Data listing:
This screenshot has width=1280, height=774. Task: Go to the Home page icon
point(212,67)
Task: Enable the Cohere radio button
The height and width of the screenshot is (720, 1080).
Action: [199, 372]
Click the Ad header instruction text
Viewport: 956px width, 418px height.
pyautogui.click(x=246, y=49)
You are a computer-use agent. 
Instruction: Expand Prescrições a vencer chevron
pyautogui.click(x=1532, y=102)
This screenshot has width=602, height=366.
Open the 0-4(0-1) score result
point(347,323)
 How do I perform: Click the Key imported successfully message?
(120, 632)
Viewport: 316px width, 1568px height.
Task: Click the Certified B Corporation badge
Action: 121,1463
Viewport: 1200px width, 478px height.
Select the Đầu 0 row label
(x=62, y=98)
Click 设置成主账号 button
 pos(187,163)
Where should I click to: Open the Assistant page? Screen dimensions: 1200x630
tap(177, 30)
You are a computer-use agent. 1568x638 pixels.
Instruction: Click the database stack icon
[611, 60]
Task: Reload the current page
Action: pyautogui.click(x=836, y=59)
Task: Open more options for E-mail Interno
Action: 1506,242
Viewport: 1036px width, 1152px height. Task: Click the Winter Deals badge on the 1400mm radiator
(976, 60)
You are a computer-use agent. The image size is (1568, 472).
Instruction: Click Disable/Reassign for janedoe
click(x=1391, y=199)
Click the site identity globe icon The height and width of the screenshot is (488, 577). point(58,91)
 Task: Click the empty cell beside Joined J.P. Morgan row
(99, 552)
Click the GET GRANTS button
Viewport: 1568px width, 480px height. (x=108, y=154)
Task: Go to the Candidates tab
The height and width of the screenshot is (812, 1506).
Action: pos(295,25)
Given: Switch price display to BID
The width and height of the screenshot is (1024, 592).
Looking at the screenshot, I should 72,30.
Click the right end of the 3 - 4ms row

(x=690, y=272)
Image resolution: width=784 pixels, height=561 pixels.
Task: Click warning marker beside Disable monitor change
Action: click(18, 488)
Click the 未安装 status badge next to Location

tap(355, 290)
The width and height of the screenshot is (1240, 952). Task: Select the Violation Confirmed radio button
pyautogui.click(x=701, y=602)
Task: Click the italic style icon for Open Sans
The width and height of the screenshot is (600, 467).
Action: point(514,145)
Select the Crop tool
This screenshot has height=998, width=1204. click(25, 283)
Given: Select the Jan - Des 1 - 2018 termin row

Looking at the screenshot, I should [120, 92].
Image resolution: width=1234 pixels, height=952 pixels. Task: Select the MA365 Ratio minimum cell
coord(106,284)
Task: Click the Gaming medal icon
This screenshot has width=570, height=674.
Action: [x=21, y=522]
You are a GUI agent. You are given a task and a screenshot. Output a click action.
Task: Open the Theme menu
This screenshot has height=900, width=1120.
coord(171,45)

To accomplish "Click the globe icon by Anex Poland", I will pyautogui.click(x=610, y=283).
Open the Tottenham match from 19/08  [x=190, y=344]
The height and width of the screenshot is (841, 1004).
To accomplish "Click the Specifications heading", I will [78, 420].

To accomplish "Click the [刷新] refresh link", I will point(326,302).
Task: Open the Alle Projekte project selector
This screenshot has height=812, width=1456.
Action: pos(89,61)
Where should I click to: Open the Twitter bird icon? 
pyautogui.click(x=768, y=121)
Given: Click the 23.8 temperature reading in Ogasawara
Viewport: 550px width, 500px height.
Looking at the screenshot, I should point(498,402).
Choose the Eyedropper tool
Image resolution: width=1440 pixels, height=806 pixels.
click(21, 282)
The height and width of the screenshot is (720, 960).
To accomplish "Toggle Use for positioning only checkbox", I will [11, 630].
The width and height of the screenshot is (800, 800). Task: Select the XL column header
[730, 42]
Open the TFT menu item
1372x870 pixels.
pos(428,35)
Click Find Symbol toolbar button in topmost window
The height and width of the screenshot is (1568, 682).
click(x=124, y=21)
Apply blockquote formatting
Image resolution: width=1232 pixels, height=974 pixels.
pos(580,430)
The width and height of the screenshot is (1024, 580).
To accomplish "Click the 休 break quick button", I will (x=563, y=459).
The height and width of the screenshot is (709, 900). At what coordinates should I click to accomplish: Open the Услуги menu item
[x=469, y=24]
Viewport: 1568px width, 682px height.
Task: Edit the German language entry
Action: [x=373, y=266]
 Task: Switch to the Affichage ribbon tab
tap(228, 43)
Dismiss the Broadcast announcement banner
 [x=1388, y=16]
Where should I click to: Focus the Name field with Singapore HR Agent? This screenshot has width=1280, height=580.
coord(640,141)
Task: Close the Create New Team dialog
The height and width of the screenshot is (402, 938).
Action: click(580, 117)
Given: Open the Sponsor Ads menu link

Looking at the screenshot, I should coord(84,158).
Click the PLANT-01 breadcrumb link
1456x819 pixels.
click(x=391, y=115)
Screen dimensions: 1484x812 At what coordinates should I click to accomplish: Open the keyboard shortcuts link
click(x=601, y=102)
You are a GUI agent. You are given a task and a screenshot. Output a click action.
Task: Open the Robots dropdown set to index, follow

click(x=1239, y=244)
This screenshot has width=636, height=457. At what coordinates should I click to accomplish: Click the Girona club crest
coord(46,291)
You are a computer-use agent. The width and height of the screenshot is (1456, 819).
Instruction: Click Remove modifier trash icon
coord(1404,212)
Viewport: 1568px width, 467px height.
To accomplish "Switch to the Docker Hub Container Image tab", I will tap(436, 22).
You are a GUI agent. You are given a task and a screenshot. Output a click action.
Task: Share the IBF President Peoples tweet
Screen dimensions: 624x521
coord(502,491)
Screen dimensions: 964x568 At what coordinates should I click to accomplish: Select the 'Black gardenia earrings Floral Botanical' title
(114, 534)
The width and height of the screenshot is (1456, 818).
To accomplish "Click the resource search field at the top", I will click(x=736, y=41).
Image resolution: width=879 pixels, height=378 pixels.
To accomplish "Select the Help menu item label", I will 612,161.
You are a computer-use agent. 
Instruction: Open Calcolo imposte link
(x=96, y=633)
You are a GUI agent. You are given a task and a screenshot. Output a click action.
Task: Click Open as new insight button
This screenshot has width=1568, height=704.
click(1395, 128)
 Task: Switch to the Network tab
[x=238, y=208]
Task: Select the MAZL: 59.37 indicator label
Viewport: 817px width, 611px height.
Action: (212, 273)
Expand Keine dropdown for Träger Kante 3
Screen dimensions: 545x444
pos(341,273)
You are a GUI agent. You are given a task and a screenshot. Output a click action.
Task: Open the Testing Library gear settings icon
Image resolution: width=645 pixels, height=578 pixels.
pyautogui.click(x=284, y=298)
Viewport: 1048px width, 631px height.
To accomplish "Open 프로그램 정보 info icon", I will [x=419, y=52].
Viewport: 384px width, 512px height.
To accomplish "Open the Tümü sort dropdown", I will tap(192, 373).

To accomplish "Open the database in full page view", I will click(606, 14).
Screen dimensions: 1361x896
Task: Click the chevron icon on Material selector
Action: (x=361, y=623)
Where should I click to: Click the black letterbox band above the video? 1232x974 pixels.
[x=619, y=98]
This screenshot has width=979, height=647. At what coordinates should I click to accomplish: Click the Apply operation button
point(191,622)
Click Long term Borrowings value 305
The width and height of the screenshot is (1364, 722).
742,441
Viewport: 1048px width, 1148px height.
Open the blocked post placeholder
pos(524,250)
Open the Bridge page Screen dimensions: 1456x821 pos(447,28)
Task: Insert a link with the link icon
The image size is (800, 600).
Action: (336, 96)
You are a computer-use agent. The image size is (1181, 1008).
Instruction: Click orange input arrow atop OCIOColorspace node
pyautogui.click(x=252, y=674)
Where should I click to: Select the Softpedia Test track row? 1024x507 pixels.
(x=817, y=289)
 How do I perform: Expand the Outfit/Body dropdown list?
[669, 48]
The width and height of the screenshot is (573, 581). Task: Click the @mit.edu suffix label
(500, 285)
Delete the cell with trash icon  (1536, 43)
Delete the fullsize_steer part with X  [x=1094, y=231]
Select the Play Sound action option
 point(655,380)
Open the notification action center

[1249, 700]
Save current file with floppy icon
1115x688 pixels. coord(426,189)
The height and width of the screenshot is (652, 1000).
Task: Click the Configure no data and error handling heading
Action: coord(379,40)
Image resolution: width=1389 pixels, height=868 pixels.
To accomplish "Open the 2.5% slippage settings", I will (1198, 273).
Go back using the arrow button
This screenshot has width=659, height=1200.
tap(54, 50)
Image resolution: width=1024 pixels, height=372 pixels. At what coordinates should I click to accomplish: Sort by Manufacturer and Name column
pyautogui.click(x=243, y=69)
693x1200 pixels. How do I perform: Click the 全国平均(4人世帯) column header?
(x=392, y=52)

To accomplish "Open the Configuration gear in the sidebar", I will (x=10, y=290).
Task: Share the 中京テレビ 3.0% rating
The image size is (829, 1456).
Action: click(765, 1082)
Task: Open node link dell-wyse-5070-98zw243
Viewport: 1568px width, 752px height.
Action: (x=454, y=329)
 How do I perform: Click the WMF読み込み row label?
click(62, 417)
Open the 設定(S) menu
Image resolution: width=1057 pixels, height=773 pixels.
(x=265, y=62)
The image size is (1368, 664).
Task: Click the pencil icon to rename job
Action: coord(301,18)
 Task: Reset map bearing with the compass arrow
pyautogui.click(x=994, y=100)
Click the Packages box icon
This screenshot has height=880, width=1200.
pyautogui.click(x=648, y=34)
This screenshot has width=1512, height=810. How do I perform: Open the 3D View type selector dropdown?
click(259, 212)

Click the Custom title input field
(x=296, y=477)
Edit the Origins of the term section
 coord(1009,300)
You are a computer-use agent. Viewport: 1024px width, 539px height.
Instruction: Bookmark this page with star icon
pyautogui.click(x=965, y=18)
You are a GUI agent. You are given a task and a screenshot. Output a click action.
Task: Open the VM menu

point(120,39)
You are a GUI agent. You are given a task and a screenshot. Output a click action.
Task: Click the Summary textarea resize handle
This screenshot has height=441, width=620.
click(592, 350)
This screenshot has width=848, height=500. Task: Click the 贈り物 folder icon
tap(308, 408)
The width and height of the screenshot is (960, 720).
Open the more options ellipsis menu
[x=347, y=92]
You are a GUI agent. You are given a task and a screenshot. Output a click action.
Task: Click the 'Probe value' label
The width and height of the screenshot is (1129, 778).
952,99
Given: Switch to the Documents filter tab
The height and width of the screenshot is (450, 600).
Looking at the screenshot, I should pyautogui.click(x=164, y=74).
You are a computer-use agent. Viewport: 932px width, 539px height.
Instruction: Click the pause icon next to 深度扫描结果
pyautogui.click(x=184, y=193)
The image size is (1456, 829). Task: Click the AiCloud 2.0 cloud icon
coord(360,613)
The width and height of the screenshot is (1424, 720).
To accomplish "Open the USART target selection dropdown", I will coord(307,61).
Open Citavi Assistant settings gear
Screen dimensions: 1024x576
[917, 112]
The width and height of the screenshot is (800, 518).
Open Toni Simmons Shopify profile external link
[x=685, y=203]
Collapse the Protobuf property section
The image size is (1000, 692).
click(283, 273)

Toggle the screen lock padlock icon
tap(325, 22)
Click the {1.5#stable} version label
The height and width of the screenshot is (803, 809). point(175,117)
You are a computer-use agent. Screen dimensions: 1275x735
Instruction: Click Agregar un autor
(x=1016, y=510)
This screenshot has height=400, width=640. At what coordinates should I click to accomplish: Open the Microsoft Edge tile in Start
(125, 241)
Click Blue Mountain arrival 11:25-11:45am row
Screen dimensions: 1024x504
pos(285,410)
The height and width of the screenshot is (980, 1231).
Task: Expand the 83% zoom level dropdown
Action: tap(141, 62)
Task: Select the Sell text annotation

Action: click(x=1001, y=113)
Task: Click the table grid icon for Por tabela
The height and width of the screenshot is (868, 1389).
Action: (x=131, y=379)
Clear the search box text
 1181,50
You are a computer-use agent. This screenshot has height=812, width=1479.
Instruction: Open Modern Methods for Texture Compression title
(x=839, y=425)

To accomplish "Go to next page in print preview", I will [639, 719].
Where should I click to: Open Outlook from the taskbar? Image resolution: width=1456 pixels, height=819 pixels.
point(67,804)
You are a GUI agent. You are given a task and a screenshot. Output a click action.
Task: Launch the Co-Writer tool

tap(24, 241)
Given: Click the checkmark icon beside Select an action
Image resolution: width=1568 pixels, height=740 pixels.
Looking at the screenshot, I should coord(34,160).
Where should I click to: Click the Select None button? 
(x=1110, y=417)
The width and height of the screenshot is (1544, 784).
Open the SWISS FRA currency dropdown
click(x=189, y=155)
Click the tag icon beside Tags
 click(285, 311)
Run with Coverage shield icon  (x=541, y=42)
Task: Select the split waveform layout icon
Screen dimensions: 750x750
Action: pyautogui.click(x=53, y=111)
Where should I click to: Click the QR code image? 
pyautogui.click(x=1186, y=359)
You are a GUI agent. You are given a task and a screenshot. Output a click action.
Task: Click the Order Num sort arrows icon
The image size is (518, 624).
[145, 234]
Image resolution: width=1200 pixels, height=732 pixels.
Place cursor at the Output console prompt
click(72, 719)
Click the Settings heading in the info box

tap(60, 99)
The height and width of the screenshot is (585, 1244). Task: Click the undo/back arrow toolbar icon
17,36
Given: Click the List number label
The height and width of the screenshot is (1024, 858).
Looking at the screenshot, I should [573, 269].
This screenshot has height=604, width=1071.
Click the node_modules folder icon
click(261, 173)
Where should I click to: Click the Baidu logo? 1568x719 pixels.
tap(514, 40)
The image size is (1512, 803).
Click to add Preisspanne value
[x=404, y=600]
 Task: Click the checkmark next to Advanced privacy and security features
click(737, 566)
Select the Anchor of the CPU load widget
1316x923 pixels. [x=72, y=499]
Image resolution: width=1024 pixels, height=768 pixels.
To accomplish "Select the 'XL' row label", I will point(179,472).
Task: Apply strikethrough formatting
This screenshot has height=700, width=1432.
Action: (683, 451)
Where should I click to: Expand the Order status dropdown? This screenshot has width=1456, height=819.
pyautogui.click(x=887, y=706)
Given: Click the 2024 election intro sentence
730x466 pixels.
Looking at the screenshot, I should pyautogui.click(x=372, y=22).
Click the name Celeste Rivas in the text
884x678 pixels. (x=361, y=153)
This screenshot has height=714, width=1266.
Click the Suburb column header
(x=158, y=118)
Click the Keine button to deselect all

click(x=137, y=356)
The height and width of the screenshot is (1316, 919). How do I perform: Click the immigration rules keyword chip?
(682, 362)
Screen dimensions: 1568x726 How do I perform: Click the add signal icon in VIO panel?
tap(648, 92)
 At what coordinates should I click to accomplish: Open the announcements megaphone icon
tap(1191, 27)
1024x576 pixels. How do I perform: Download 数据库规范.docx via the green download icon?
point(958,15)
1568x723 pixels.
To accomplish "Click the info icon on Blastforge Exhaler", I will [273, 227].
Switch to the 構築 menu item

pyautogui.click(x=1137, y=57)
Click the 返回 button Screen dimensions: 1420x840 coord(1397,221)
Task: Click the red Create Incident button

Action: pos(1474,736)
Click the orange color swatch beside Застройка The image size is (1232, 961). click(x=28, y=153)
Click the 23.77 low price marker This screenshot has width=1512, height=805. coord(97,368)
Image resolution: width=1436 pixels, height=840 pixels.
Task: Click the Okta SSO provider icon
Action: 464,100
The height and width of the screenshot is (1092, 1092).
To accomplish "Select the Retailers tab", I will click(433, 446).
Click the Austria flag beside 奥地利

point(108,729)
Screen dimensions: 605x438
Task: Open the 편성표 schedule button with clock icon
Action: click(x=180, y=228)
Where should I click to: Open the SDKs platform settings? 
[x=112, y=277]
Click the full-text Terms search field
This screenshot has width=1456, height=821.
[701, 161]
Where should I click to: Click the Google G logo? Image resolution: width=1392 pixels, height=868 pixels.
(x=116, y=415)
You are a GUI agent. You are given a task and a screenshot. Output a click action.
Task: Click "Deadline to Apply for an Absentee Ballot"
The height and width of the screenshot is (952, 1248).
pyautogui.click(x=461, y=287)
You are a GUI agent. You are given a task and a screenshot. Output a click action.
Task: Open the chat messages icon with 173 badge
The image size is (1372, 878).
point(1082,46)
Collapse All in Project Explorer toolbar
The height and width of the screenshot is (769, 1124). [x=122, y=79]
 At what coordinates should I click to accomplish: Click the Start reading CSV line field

Given request -> Copy the data above from its first line through the line containing "Looking at the screenshot, I should 72,30.", with both of those lines included.

Solution to this task ->
This screenshot has width=1280, height=774. Task: Go to the Home page icon
point(212,67)
Task: Enable the Cohere radio button
The height and width of the screenshot is (720, 1080).
Action: [199, 372]
Click the Ad header instruction text
Viewport: 956px width, 418px height.
pyautogui.click(x=246, y=49)
You are a computer-use agent. 
Instruction: Expand Prescrições a vencer chevron
pyautogui.click(x=1532, y=102)
This screenshot has width=602, height=366.
Open the 0-4(0-1) score result
point(347,323)
 How do I perform: Click the Key imported successfully message?
(120, 632)
Viewport: 316px width, 1568px height.
Task: Click the Certified B Corporation badge
Action: 121,1463
Viewport: 1200px width, 478px height.
Select the Đầu 0 row label
(x=62, y=98)
Click 设置成主账号 button
 pos(187,163)
Where should I click to: Open the Assistant page? Screen dimensions: 1200x630
tap(177, 30)
You are a computer-use agent. 1568x638 pixels.
Instruction: Click the database stack icon
[611, 60]
Task: Reload the current page
Action: pyautogui.click(x=836, y=59)
Task: Open more options for E-mail Interno
Action: 1506,242
Viewport: 1036px width, 1152px height. Task: Click the Winter Deals badge on the 1400mm radiator
(976, 60)
You are a computer-use agent. The image size is (1568, 472).
Instruction: Click Disable/Reassign for janedoe
click(x=1391, y=199)
Click the site identity globe icon The height and width of the screenshot is (488, 577). point(58,91)
 Task: Click the empty cell beside Joined J.P. Morgan row
(99, 552)
Click the GET GRANTS button
Viewport: 1568px width, 480px height. (x=108, y=154)
Task: Go to the Candidates tab
The height and width of the screenshot is (812, 1506).
Action: pos(295,25)
Given: Switch price display to BID
The width and height of the screenshot is (1024, 592).
Looking at the screenshot, I should 72,30.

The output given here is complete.